-------- RECORDED INFORMATION
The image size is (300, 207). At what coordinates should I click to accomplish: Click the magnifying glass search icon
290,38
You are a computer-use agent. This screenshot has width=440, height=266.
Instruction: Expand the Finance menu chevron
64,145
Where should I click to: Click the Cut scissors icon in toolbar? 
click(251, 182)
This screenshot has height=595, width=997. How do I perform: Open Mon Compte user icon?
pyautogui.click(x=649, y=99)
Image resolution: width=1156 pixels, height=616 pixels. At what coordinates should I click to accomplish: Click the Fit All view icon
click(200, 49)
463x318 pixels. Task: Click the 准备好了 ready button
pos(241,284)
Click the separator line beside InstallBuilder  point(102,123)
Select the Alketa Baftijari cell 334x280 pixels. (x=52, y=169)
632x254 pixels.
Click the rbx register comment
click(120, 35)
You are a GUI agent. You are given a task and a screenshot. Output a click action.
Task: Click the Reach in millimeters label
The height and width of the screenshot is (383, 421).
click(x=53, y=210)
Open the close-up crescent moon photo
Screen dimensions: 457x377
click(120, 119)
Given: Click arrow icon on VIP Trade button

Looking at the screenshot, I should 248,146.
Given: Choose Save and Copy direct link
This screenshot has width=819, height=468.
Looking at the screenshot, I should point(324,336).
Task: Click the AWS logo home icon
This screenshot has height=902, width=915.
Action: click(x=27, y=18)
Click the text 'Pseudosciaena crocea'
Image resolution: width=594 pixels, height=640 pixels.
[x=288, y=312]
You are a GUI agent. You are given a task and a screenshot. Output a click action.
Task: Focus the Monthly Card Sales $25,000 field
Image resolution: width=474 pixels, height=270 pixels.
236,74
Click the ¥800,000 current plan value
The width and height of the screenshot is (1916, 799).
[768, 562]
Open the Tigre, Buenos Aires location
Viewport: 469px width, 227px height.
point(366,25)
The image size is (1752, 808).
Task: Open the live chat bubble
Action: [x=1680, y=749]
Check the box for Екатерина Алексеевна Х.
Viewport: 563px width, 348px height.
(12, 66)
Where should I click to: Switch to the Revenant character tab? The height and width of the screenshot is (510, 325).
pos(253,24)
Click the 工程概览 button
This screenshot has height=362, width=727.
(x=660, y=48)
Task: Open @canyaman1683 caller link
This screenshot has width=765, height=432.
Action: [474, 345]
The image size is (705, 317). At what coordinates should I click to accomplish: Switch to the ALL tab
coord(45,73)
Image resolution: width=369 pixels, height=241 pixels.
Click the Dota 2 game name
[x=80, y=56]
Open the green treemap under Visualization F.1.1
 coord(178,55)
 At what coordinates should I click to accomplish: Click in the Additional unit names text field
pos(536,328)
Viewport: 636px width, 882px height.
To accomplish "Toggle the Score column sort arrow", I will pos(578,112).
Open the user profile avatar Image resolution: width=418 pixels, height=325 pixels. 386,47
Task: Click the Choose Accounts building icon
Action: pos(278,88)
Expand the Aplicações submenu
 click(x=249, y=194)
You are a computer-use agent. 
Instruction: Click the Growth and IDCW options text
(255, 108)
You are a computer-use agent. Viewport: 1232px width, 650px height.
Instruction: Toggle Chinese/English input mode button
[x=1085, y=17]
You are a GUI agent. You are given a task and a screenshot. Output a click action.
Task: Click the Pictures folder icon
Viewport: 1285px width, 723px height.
----------------
- **PROBLEM DETAILS**
Above are the records. Print exactly, and only, the lines from the line with "Task: Click the AWS logo home icon" to the line with "Task: Focus the", both inclusive.

- **COMPLETED EXERCISE**
Task: Click the AWS logo home icon
This screenshot has height=902, width=915.
Action: click(x=27, y=18)
Click the text 'Pseudosciaena crocea'
Image resolution: width=594 pixels, height=640 pixels.
[x=288, y=312]
You are a GUI agent. You are given a task and a screenshot. Output a click action.
Task: Focus the Monthly Card Sales $25,000 field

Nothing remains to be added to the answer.